• _Your instructions_:
Give back all the records exactly, keeping every line whole.

_____

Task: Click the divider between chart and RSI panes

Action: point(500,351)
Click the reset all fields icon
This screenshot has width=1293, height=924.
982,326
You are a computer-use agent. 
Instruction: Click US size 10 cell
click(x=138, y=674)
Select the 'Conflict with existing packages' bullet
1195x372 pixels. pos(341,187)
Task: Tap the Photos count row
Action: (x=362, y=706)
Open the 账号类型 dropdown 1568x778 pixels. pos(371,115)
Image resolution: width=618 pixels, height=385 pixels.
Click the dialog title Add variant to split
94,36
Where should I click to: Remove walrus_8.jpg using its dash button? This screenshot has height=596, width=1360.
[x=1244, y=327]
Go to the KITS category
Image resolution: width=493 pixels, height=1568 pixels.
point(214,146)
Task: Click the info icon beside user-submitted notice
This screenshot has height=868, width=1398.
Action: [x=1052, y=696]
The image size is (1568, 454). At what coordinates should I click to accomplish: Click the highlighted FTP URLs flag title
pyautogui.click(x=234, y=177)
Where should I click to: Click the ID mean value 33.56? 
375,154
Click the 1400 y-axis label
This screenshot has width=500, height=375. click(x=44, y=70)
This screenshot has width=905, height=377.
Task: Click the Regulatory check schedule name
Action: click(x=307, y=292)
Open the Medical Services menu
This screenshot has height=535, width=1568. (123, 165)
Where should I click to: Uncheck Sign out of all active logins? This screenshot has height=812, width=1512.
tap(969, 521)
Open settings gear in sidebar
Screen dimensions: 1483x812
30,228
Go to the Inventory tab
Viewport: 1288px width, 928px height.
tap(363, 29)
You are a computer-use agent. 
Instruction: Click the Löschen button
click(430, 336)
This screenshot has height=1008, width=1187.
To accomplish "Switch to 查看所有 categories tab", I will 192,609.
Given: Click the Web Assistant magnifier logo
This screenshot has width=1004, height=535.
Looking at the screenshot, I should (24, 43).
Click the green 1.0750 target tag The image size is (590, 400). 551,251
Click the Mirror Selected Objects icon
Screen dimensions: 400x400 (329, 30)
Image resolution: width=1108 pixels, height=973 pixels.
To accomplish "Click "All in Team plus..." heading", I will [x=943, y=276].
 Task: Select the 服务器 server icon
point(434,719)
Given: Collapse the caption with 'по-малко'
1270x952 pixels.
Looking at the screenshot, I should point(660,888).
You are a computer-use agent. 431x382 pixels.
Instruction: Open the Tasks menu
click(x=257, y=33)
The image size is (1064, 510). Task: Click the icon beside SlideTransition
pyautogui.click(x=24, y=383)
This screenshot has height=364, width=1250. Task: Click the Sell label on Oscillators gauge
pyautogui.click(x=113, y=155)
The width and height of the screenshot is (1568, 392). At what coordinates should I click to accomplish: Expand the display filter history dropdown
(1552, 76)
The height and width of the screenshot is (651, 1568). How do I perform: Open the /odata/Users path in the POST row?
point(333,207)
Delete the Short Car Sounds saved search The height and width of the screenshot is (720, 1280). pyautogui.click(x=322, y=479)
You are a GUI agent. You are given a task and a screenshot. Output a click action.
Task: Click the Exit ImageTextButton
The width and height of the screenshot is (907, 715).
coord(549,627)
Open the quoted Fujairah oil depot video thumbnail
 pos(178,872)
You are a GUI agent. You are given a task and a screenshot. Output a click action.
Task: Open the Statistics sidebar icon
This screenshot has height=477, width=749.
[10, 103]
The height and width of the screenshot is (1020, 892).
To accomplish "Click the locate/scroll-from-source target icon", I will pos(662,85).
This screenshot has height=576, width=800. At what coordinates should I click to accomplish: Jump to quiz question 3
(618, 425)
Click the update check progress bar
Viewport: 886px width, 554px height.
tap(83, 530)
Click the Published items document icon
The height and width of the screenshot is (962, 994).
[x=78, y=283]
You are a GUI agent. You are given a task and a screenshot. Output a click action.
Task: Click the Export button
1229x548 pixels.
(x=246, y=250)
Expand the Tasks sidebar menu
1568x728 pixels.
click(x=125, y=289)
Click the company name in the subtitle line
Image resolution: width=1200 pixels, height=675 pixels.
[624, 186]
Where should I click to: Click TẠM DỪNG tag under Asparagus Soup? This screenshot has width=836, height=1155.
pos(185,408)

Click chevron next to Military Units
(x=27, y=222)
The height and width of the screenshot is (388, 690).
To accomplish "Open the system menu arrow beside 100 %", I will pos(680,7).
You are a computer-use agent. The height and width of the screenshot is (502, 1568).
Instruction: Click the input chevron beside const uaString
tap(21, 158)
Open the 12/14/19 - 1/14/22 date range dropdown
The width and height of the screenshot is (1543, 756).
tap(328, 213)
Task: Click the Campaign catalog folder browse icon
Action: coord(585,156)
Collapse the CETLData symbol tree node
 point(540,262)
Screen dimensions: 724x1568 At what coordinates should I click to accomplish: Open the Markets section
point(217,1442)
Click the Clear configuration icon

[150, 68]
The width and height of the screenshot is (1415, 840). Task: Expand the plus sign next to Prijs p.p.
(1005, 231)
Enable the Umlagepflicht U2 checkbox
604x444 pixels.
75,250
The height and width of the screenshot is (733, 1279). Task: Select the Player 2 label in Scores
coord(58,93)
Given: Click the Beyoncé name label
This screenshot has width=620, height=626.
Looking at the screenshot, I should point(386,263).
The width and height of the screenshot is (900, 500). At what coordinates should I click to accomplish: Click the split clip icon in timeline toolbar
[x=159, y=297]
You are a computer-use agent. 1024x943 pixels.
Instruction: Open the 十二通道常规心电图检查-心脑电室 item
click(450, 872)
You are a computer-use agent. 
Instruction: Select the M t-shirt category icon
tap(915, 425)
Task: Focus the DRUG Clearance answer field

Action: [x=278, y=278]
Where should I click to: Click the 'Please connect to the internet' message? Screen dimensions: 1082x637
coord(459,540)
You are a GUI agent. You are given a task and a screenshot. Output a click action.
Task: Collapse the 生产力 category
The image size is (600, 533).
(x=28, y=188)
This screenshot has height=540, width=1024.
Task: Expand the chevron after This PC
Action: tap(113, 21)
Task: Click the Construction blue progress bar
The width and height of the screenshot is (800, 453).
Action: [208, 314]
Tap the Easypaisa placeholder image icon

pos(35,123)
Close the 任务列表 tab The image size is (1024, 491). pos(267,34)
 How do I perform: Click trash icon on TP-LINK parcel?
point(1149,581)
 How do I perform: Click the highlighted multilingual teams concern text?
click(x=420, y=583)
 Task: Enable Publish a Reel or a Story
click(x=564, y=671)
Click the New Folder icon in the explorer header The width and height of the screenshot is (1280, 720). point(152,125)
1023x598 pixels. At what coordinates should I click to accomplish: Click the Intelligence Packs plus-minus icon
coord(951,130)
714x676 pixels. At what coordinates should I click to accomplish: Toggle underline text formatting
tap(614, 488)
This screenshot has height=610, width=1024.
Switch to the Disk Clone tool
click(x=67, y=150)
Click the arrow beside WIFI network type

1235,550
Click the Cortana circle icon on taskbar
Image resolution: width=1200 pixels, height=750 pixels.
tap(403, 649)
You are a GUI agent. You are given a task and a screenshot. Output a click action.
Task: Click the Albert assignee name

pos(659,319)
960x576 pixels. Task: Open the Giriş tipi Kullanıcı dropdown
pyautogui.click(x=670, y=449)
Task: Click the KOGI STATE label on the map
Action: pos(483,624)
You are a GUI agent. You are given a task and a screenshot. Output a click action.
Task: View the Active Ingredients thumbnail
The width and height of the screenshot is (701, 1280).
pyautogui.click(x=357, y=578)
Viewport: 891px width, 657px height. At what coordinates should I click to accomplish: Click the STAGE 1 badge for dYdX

_____

• _Output_:
Task: Click the divider between chart and RSI panes

Action: point(500,351)
Click the reset all fields icon
This screenshot has width=1293, height=924.
982,326
You are a computer-use agent. 
Instruction: Click US size 10 cell
click(x=138, y=674)
Select the 'Conflict with existing packages' bullet
1195x372 pixels. pos(341,187)
Task: Tap the Photos count row
Action: (x=362, y=706)
Open the 账号类型 dropdown 1568x778 pixels. pos(371,115)
Image resolution: width=618 pixels, height=385 pixels.
Click the dialog title Add variant to split
94,36
Where should I click to: Remove walrus_8.jpg using its dash button? This screenshot has height=596, width=1360.
[x=1244, y=327]
Go to the KITS category
Image resolution: width=493 pixels, height=1568 pixels.
point(214,146)
Task: Click the info icon beside user-submitted notice
This screenshot has height=868, width=1398.
Action: [x=1052, y=696]
The image size is (1568, 454). At what coordinates should I click to accomplish: Click the highlighted FTP URLs flag title
pyautogui.click(x=234, y=177)
Where should I click to: Click the ID mean value 33.56? 
375,154
Click the 1400 y-axis label
This screenshot has width=500, height=375. click(x=44, y=70)
This screenshot has width=905, height=377.
Task: Click the Regulatory check schedule name
Action: click(x=307, y=292)
Open the Medical Services menu
This screenshot has height=535, width=1568. (123, 165)
Where should I click to: Uncheck Sign out of all active logins? This screenshot has height=812, width=1512.
tap(969, 521)
Open settings gear in sidebar
Screen dimensions: 1483x812
30,228
Go to the Inventory tab
Viewport: 1288px width, 928px height.
tap(363, 29)
You are a computer-use agent. 
Instruction: Click the Löschen button
click(430, 336)
This screenshot has height=1008, width=1187.
To accomplish "Switch to 查看所有 categories tab", I will 192,609.
Given: Click the Web Assistant magnifier logo
This screenshot has width=1004, height=535.
Looking at the screenshot, I should (24, 43).
Click the green 1.0750 target tag The image size is (590, 400). 551,251
Click the Mirror Selected Objects icon
Screen dimensions: 400x400 (329, 30)
Image resolution: width=1108 pixels, height=973 pixels.
To accomplish "Click "All in Team plus..." heading", I will [x=943, y=276].
 Task: Select the 服务器 server icon
point(434,719)
Given: Collapse the caption with 'по-малко'
1270x952 pixels.
Looking at the screenshot, I should point(660,888).
You are a computer-use agent. 431x382 pixels.
Instruction: Open the Tasks menu
click(x=257, y=33)
The image size is (1064, 510). Task: Click the icon beside SlideTransition
pyautogui.click(x=24, y=383)
This screenshot has height=364, width=1250. Task: Click the Sell label on Oscillators gauge
pyautogui.click(x=113, y=155)
The width and height of the screenshot is (1568, 392). At what coordinates should I click to accomplish: Expand the display filter history dropdown
(1552, 76)
The height and width of the screenshot is (651, 1568). How do I perform: Open the /odata/Users path in the POST row?
point(333,207)
Delete the Short Car Sounds saved search The height and width of the screenshot is (720, 1280). pyautogui.click(x=322, y=479)
You are a GUI agent. You are given a task and a screenshot. Output a click action.
Task: Click the Exit ImageTextButton
The width and height of the screenshot is (907, 715).
coord(549,627)
Open the quoted Fujairah oil depot video thumbnail
 pos(178,872)
You are a GUI agent. You are given a task and a screenshot. Output a click action.
Task: Open the Statistics sidebar icon
This screenshot has height=477, width=749.
[10, 103]
The height and width of the screenshot is (1020, 892).
To accomplish "Click the locate/scroll-from-source target icon", I will pos(662,85).
This screenshot has height=576, width=800. At what coordinates should I click to accomplish: Jump to quiz question 3
(618, 425)
Click the update check progress bar
Viewport: 886px width, 554px height.
tap(83, 530)
Click the Published items document icon
The height and width of the screenshot is (962, 994).
[x=78, y=283]
You are a GUI agent. You are given a task and a screenshot. Output a click action.
Task: Click the Export button
1229x548 pixels.
(x=246, y=250)
Expand the Tasks sidebar menu
1568x728 pixels.
click(x=125, y=289)
Click the company name in the subtitle line
Image resolution: width=1200 pixels, height=675 pixels.
[624, 186]
Where should I click to: Click TẠM DỪNG tag under Asparagus Soup? This screenshot has width=836, height=1155.
pos(185,408)

Click chevron next to Military Units
(x=27, y=222)
The height and width of the screenshot is (388, 690).
To accomplish "Open the system menu arrow beside 100 %", I will pos(680,7).
You are a computer-use agent. The height and width of the screenshot is (502, 1568).
Instruction: Click the input chevron beside const uaString
tap(21, 158)
Open the 12/14/19 - 1/14/22 date range dropdown
The width and height of the screenshot is (1543, 756).
tap(328, 213)
Task: Click the Campaign catalog folder browse icon
Action: coord(585,156)
Collapse the CETLData symbol tree node
 point(540,262)
Screen dimensions: 724x1568 At what coordinates should I click to accomplish: Open the Markets section
point(217,1442)
Click the Clear configuration icon

[150, 68]
The width and height of the screenshot is (1415, 840). Task: Expand the plus sign next to Prijs p.p.
(1005, 231)
Enable the Umlagepflicht U2 checkbox
604x444 pixels.
75,250
The height and width of the screenshot is (733, 1279). Task: Select the Player 2 label in Scores
coord(58,93)
Given: Click the Beyoncé name label
This screenshot has width=620, height=626.
Looking at the screenshot, I should point(386,263).
The width and height of the screenshot is (900, 500). At what coordinates should I click to accomplish: Click the split clip icon in timeline toolbar
[x=159, y=297]
You are a computer-use agent. 1024x943 pixels.
Instruction: Open the 十二通道常规心电图检查-心脑电室 item
click(450, 872)
You are a computer-use agent. 
Instruction: Select the M t-shirt category icon
tap(915, 425)
Task: Focus the DRUG Clearance answer field

Action: [x=278, y=278]
Where should I click to: Click the 'Please connect to the internet' message? Screen dimensions: 1082x637
coord(459,540)
You are a GUI agent. You are given a task and a screenshot. Output a click action.
Task: Collapse the 生产力 category
The image size is (600, 533).
(x=28, y=188)
This screenshot has height=540, width=1024.
Task: Expand the chevron after This PC
Action: tap(113, 21)
Task: Click the Construction blue progress bar
The width and height of the screenshot is (800, 453).
Action: [208, 314]
Tap the Easypaisa placeholder image icon

pos(35,123)
Close the 任务列表 tab The image size is (1024, 491). pos(267,34)
 How do I perform: Click trash icon on TP-LINK parcel?
point(1149,581)
 How do I perform: Click the highlighted multilingual teams concern text?
click(x=420, y=583)
 Task: Enable Publish a Reel or a Story
click(x=564, y=671)
Click the New Folder icon in the explorer header The width and height of the screenshot is (1280, 720). point(152,125)
1023x598 pixels. At what coordinates should I click to accomplish: Click the Intelligence Packs plus-minus icon
coord(951,130)
714x676 pixels. At what coordinates should I click to accomplish: Toggle underline text formatting
tap(614, 488)
This screenshot has height=610, width=1024.
Switch to the Disk Clone tool
click(x=67, y=150)
Click the arrow beside WIFI network type

1235,550
Click the Cortana circle icon on taskbar
Image resolution: width=1200 pixels, height=750 pixels.
tap(403, 649)
You are a GUI agent. You are given a task and a screenshot. Output a click action.
Task: Click the Albert assignee name

pos(659,319)
960x576 pixels. Task: Open the Giriş tipi Kullanıcı dropdown
pyautogui.click(x=670, y=449)
Task: Click the KOGI STATE label on the map
Action: pos(483,624)
You are a GUI agent. You are given a task and a screenshot. Output a click action.
Task: View the Active Ingredients thumbnail
The width and height of the screenshot is (701, 1280).
pyautogui.click(x=357, y=578)
Viewport: 891px width, 657px height. At what coordinates should I click to accomplish: Click the STAGE 1 badge for dYdX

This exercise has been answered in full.